## Task list
[a] Swap "extremists" for "hardliners" and reproduce the Texas school board passage starting at "Those extremists started" and ending at "not at first.".
[b] Answer these from the Texas school board passage:
(i) For how many election cycles has the writer produced school board voting guides?
(ii) In which years did the ideologues and censors sweep into power on Texas school boards?
(iii) Which PAC put hundreds of thousands of dollars into school board races in North Texas?

## Provided passage
But for seven election cycles, I’ve been producing school board voting guides that have been part of a movement to take back Texas school boards from the ideologues and censors who swept into power in the state in 2021 and 2022.
Literary Activism
News you can use plus tips and tools for the fight against censorship and other bookish activism!
Those extremists started with considerable advantages: big money PACs like Patriot Mobile Action, which dumped hundreds of thousands of dollars into school board races in North Texas; organizing muscle from statewide and national groups like Moms for Liberty; a message—about teachers indoctrinating students with “CRT” and “gender ideology” and “sexualizing” young people with dirty books—that resonated with the cultural moment and that we weren’t prepared to answer, at least not at first.
But after some initial defeats and a few high-profile setbacks, Texans have, by and large, repelled that attempted takeover. Our efforts culminated this month with a resounding electoral rejection of book-banning school board candidates. As I wrote shortly after, it was a drubbing. Voters across Texas delivered a clear and consistent message: We’re sick of book bans, sick of attacks on educators and librarians, sick of leaders waging culture war battles at the expense of good governance.
How did we do it? Voters had to organize with a discipline and determination that surpassed the other side. And in order to do that, they had to get informed. And that is where a well-done voting guide is essential.

## Provided material
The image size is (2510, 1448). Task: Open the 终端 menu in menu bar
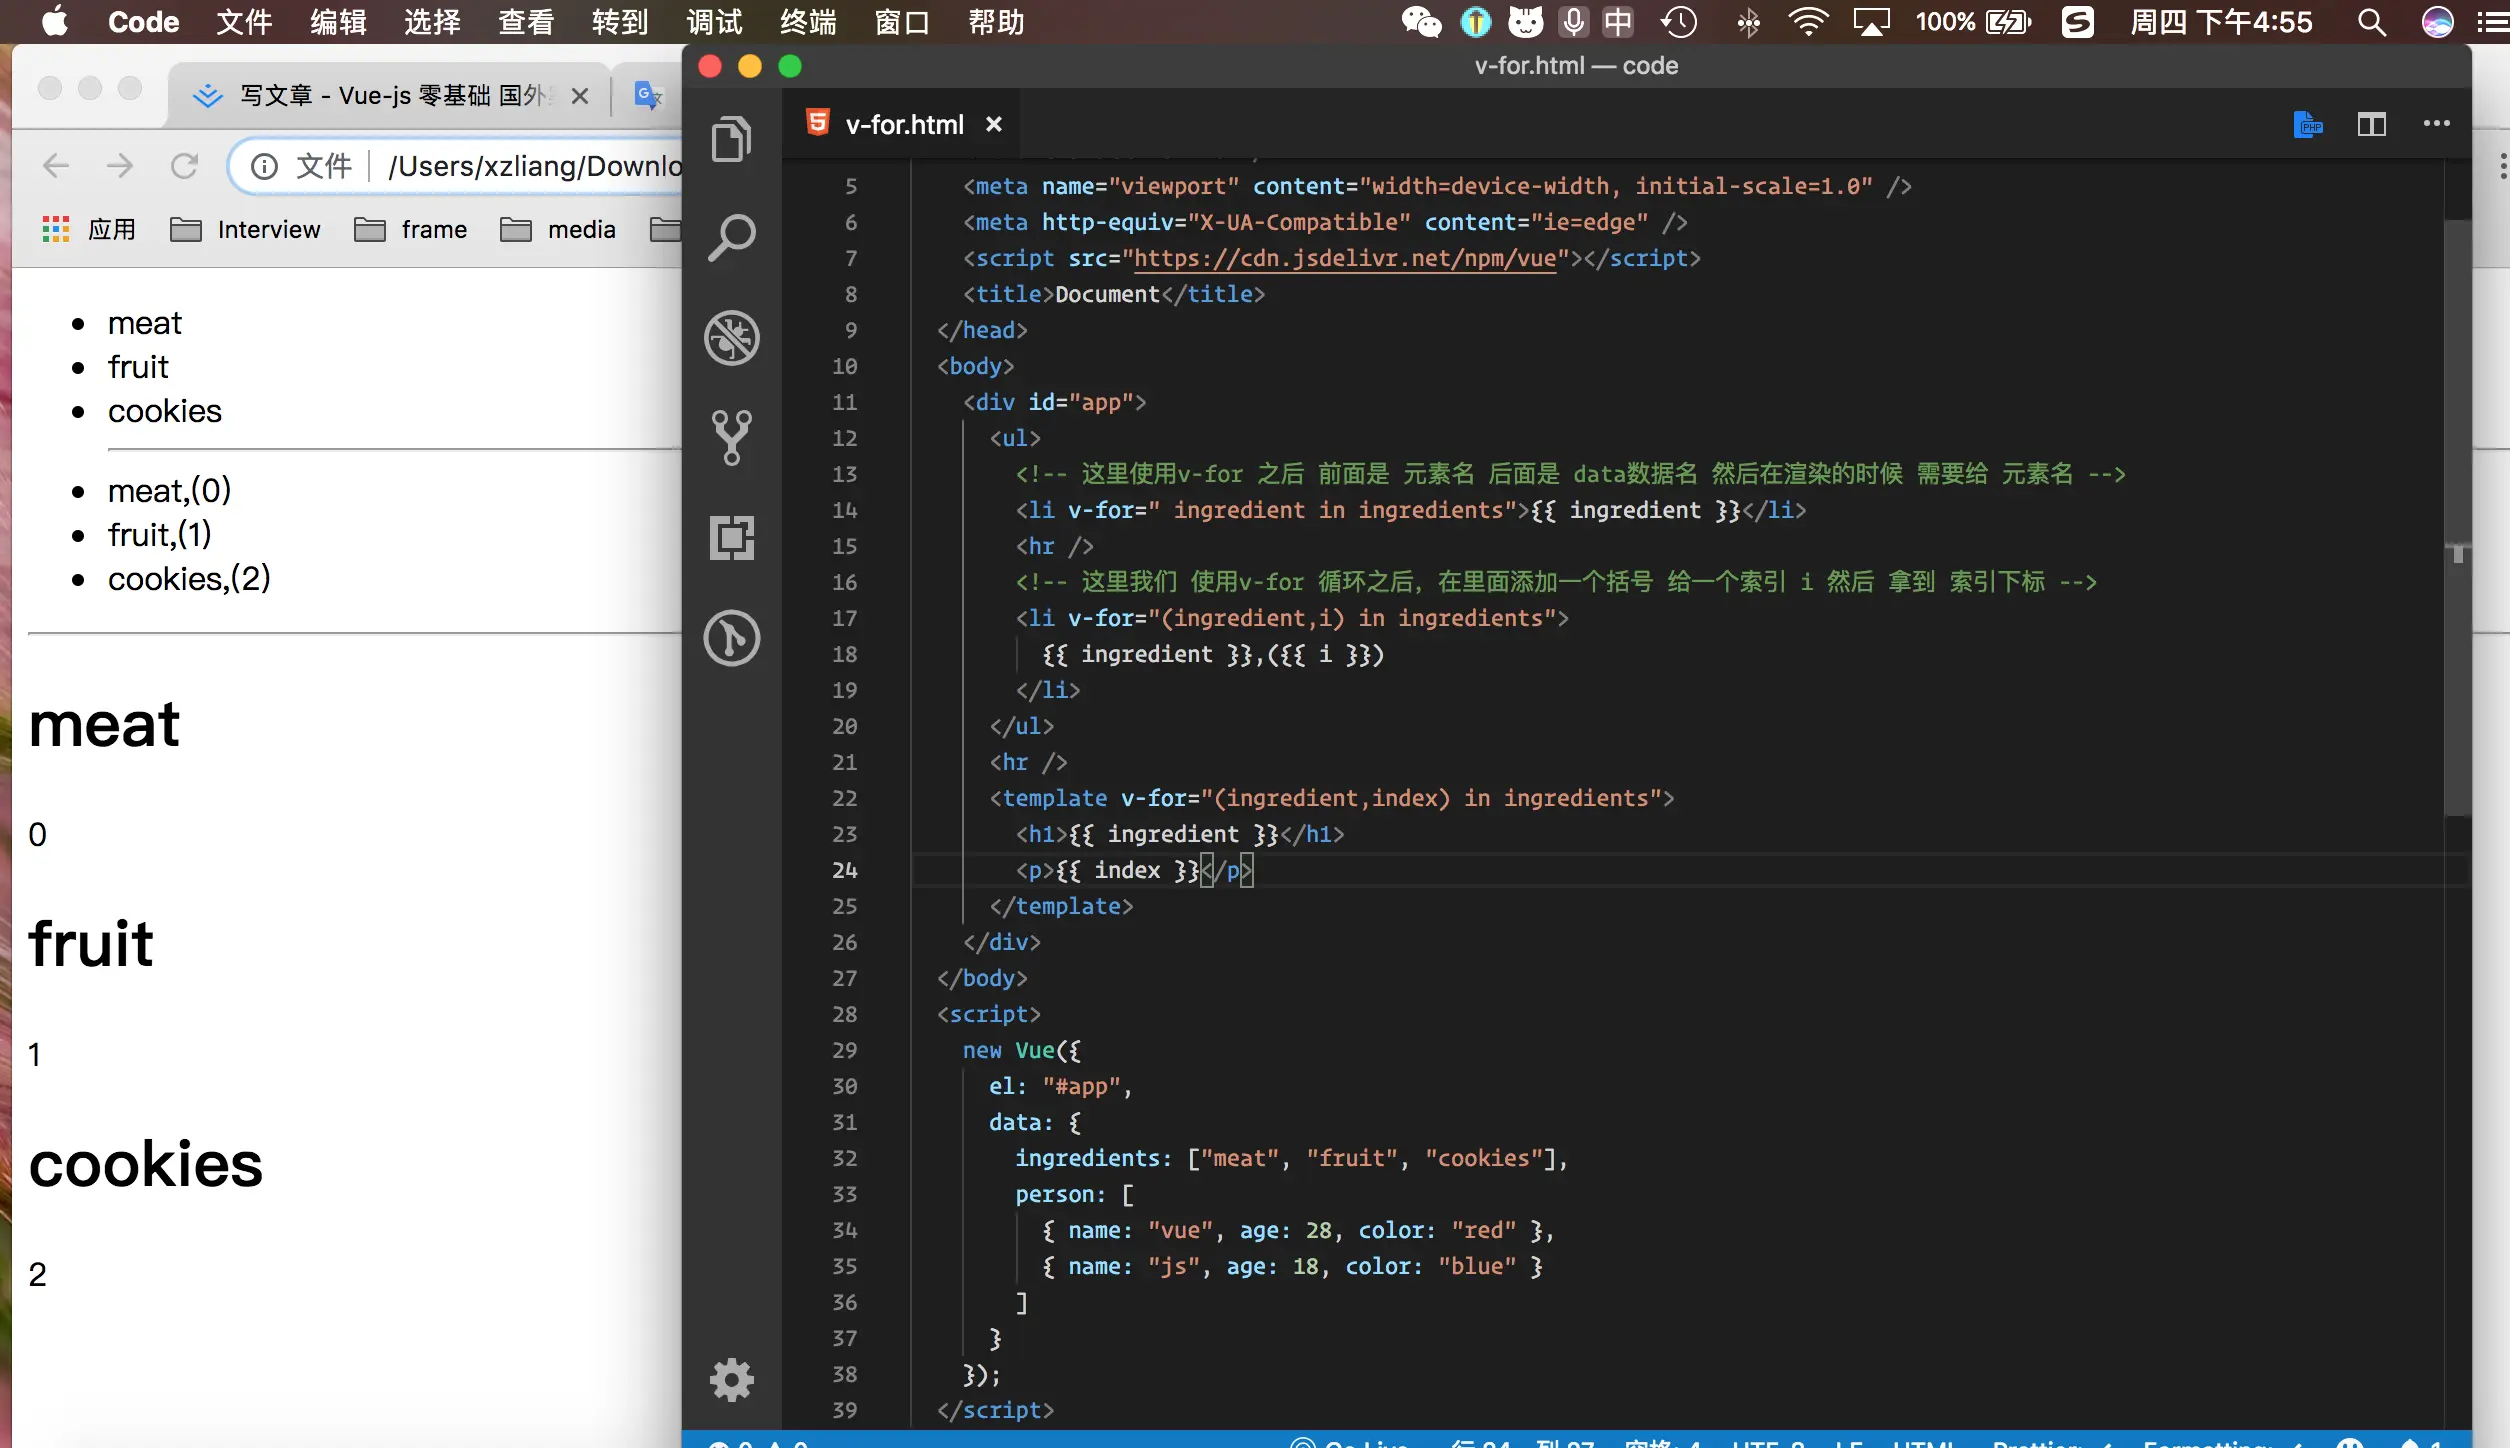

## Solutions to the exercise
[a]
Those hardliners started with considerable advantages: big money PACs like Patriot Mobile Action, which dumped hundreds of thousands of dollars into school board races in North Texas; organizing muscle from statewide and national groups like Moms for Liberty; a message—about teachers indoctrinating students with “CRT” and “gender ideology” and “sexualizing” young people with dirty books—that resonated with the cultural moment and that we weren’t prepared to answer, at least not at first.

[b]
(i) Seven.
(ii) 2021 and 2022.
(iii) Patriot Mobile Action.